This worked for the companies, banks, and upper classes as long as they were genuinely wedded to free market and individualistic principles. But Individualism sounds good until people figure out they get further by colluding together. It was easy for monopolistic companies and trusts to collude without leaving a paper trail, but craftsmen weren't even allowed to breath the same air without being accused of criminal conspiracy. And the courts used criminal conspiracy to go after craftsmen and union members:

"Though such cases largely failed to uproot craft governance, public officials themselves were dedicated to the open shop and its individualistic assumptions. [Cohen]

Juries were not going to convict their own leaders of criminal conspiracy, and the jury system saved craftsmen from effective repression though not from being labeled as criminals for defending their rights illegally.

"Given this hostile climate, craftsmen unsurprisingly preferred to enforce their rules and agreements outside of court through pickets, boycotts, and violence" This led to craft workers, union members and tradesmen to be in constant conflict with the police and the courts. As long as corporations and the "upper classes" were wedded to principles of free enterprise this worked.

But then between the 1880's and the 1920's businesses realized they could make bigger profits and operate more efficiently by organizing themselves too. This led to talk of "free markets" being increasingly hollow. By 1902 this led to Theador Roosevelt surprising J.P. Morgan by prosecuting his company under anti-trust law: [More:]. Roosevelt eventually found himself having to distinguish between "good trusts" and bad "trusts" but over the next 20 years it became increasingly difficult to distinguish New Jersey Corporations and Trusts from the kinds of conspiracies local prosecutors regularly went after -- except that the big trusts got away with a lot more. So, as Cohen notes:

during the 1920s, Chicago’s criminal justice system retreated from this position [cracking down on unions and shop keepers]. Of at least 133 indictments issued against craft unionists between 1920 and 1929, only 12 ended in conviction or a guilty plea, and some were property crimes largely unrelated to the question of craft governance, such as robbery and petit larceny.With each year, the numbers grewstarker. Jurors granted prosecutors victory in only 4 cases—the candy jobbers, bootblacks, bakers, and the machinery movers—out of 39 indictments issued between 1925 and 1929. Many times, the state’s attorneys declined to prosecute union officials, fearing the wrath of their constituents. In 11 cases between 1921 and 1929, cleaners, machinery movers, teamsters, garageworkers, and other tradesmenwon their freedom, largely because of the sympathy that some jurors felt for unions. Many of those convicted successfully obtained pardons from Illinois Governor Lennington Small." [page 11]

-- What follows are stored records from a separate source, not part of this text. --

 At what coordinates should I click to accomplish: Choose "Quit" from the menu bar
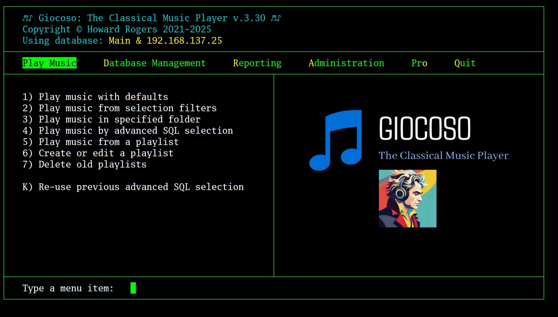465,63
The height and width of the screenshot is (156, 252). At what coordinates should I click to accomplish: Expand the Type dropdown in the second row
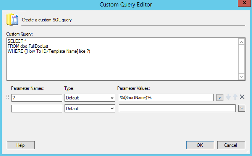[x=90, y=109]
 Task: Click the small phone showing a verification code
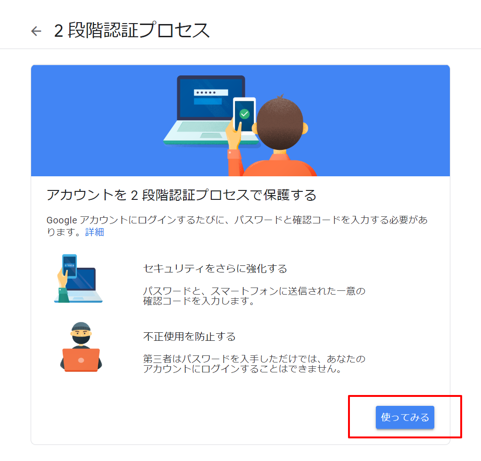click(x=69, y=266)
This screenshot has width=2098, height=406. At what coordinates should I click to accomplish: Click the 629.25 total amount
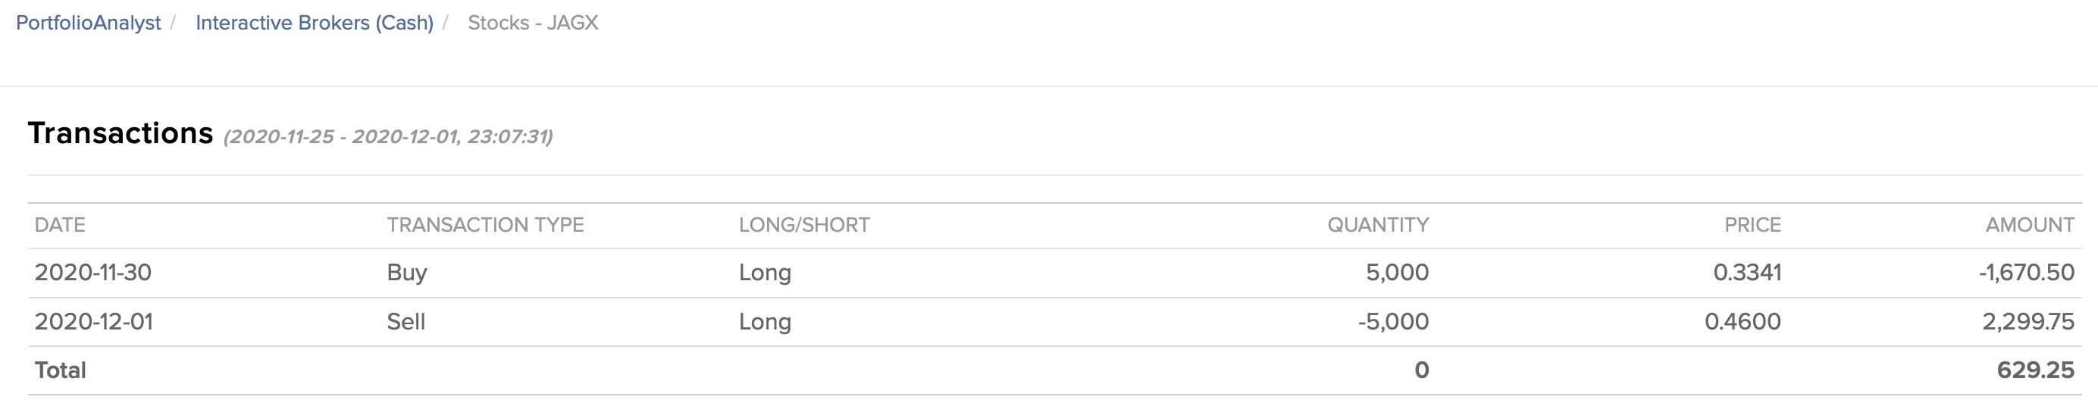click(x=2034, y=370)
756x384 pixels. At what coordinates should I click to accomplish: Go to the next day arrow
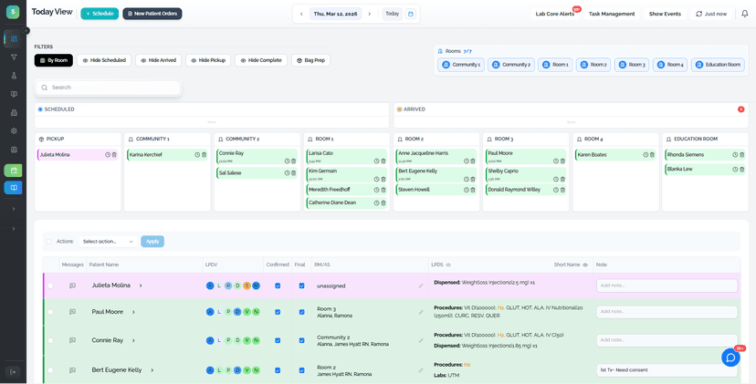click(x=370, y=14)
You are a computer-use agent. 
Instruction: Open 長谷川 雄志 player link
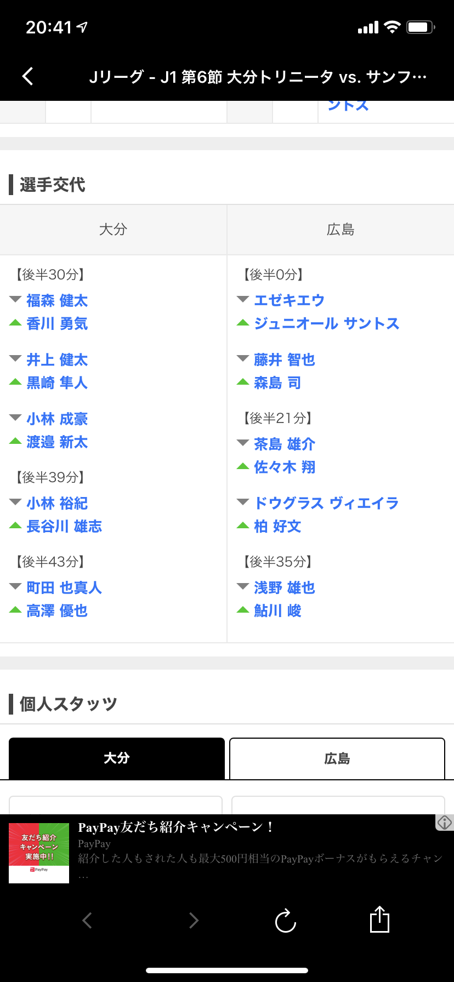64,527
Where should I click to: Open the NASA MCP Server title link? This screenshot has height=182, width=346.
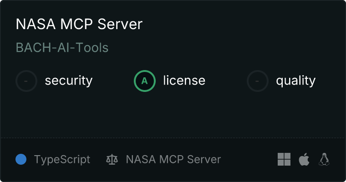79,24
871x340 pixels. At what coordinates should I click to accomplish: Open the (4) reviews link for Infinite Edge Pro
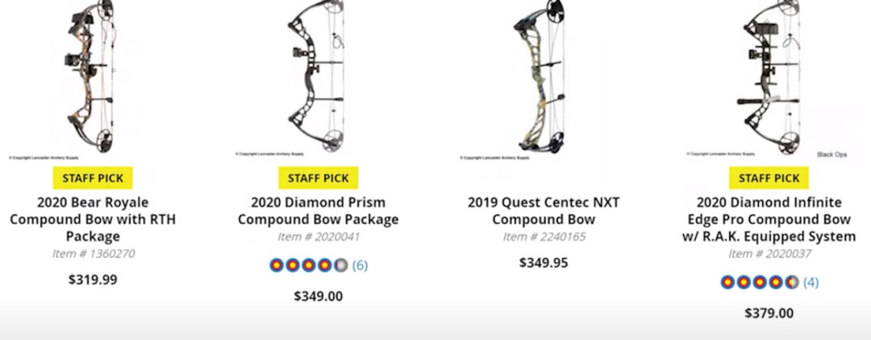coord(811,282)
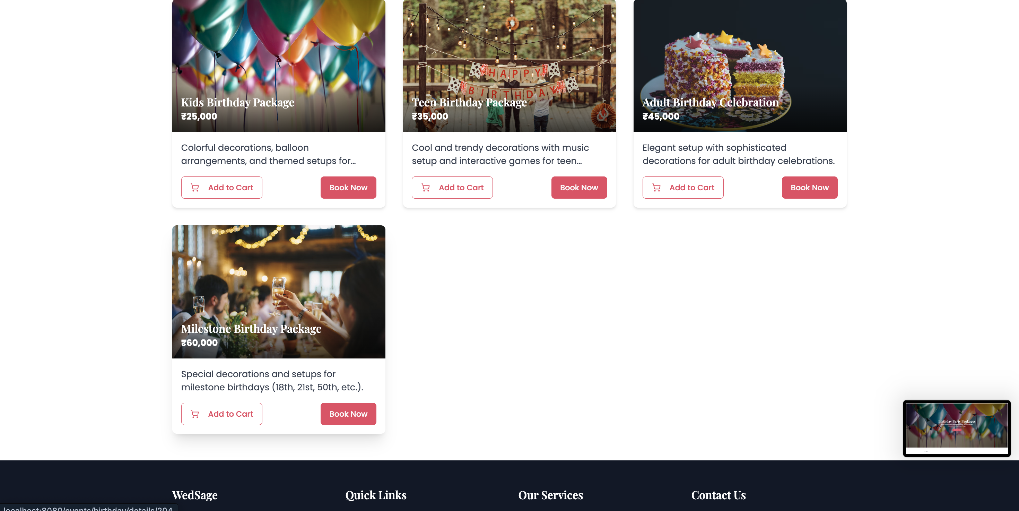Add Milestone Birthday Package to cart

click(x=222, y=414)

The difference between the Carnagies, Morgans and the dry cleaners, movers, teamsters, garage workers and other tradesmen had pretty much vanished except in the pretensions and tirades of muckrackers. Most companies instead of practicing free markets (they still preach free markets to this day) went to managing markets through legal deals, managing employees, and the use of advertizing. As Cohen notes:

"As corporations abandoned the free market for managed competition, the ideological assumptions underlying their legal assault on local craftsmen grew increasingly strained. If conspiracy laws restricted building contractors, team owners, barbers, and butchers from forming associations, then the same rules might implicate organizations of steel manufacturers, meatpackers, and railroads. As corporate executives experimented with private regulation, they searched for a legal regime that distinguished their associations from those established by craftsmen during the previous decades."[Cohen page 12]

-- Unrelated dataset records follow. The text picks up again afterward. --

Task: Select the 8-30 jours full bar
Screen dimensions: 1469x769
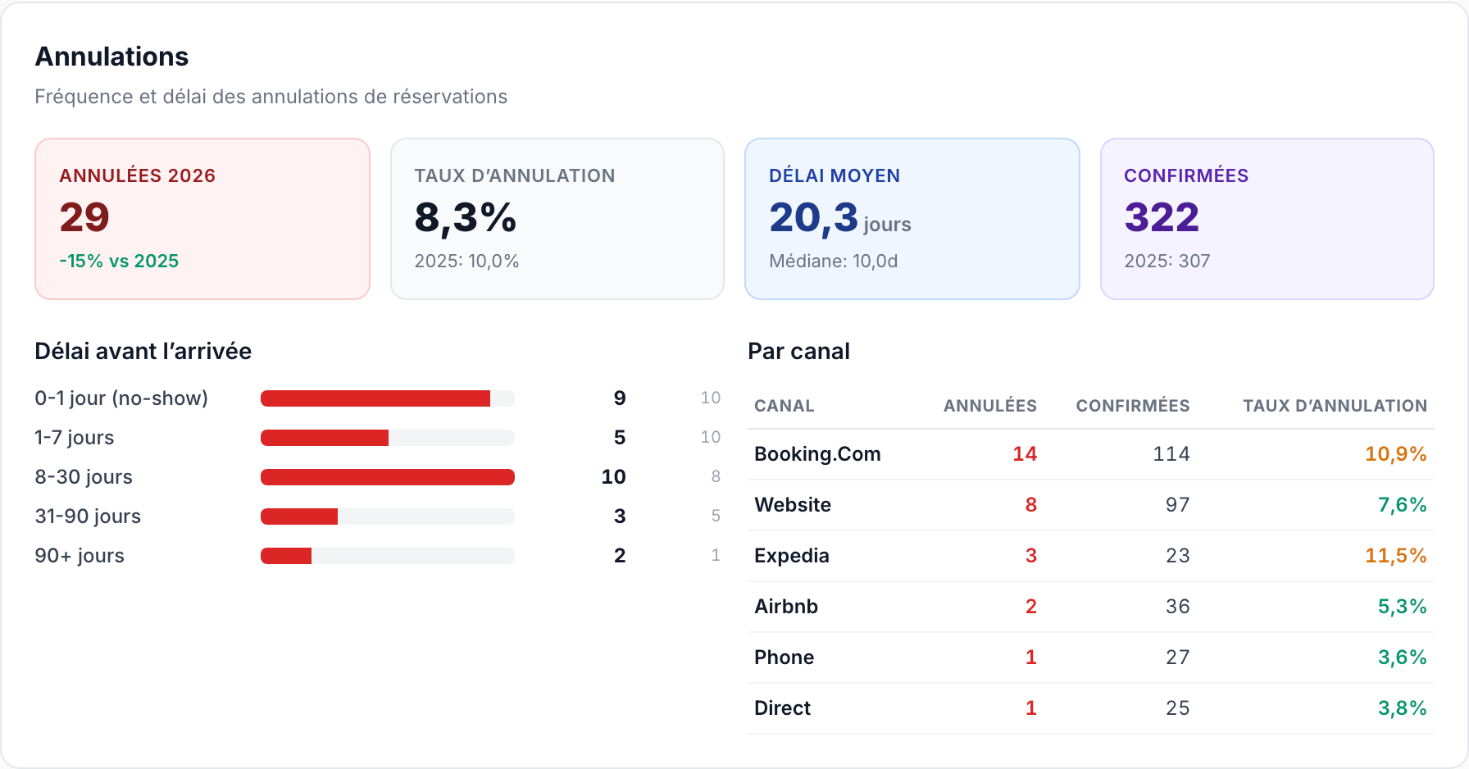Action: pos(388,477)
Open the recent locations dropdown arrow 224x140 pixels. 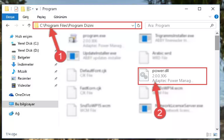23,25

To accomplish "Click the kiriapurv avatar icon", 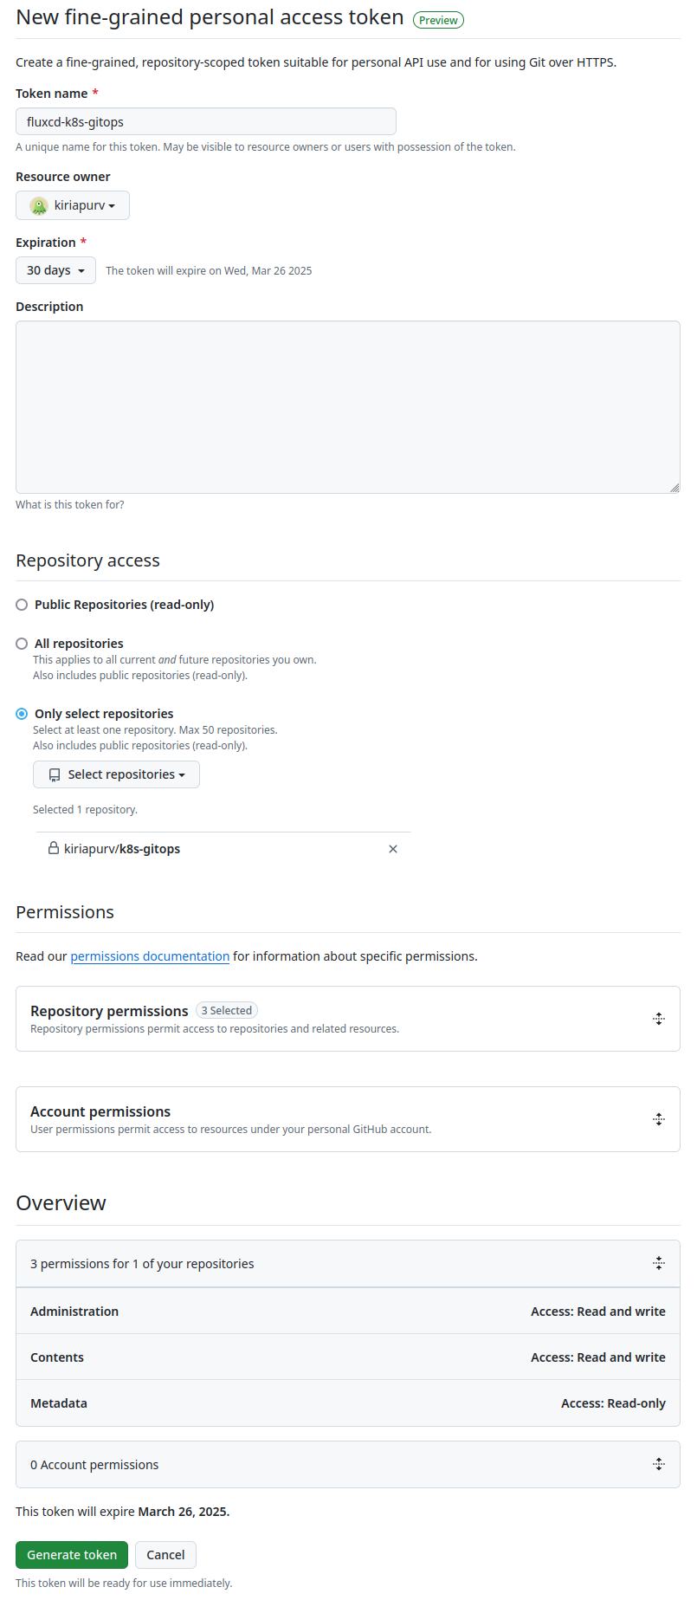I will click(x=38, y=205).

And they found their new regime by rebranding a word and inventing a crime, "Racketeering":

"In a series of promotional writings, including a monthly newsletter and a popular book titled It’s a Racket, Hostetter advanced a new word—racketeering— seeking to equate certain local unions and trade associations with criminal gangs. The EA secretary defined a racket as a “scheme by which human parasites graft themselves upon and live by the industry of others, maintaining their hold by intimidation, force and terrorism.” Acknowledging that the public used the term to describe varied forms of illicit enterprise such as bootlegging, prostitution, and gambling, Hostetter purposefully added another category: organizations that set prices and wages in trades like laundry, dry cleaning, barbering, construction, and trucking." [Cohen page 13]

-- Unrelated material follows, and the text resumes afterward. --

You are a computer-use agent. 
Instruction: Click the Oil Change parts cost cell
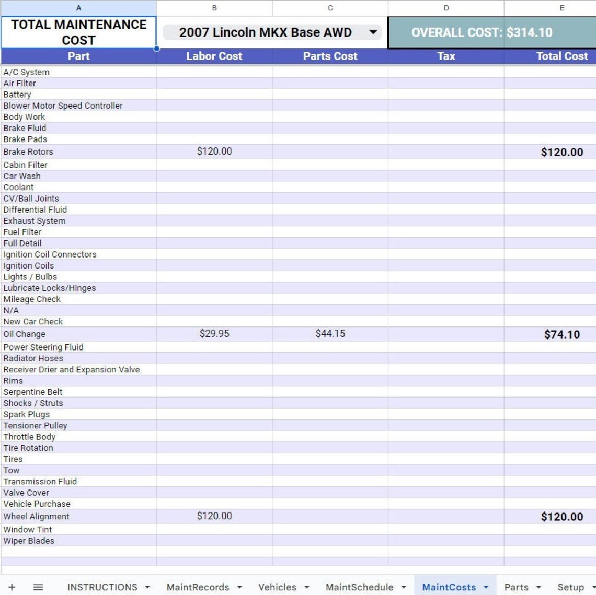pos(330,334)
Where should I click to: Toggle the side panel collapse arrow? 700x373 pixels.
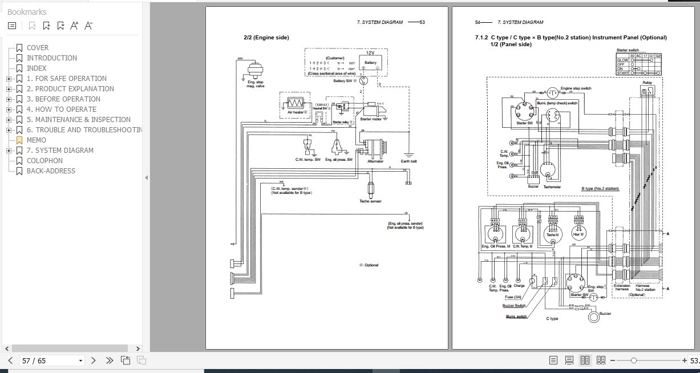click(x=145, y=176)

Apparently the invention of the term was meant to provide wealthy establishment businessmen, and their police and courts, a new Justification for prosecuting labor, tradesmen and other "criminal groups" rather than treating them as legal equals. It was founded on real misbehavior by these tradesmen, mobsters, union officials, and others as they struggled with the issue of doing business without the benefit of being part of a legitimate business framework. Cohen also notes:

"To note that racketeering is a historical artifact is not to say that Gordon Hostetter fabricated everything he wrote about assault, bribery, and price fixing. Rather, it is to appreciate his stories as subjective interpretations that shaped public attitudes and affected the legal status of labor unions and collective bargaining. It is to understand that the history of crime is inseparable from the history of ideas about crime. [page 17]"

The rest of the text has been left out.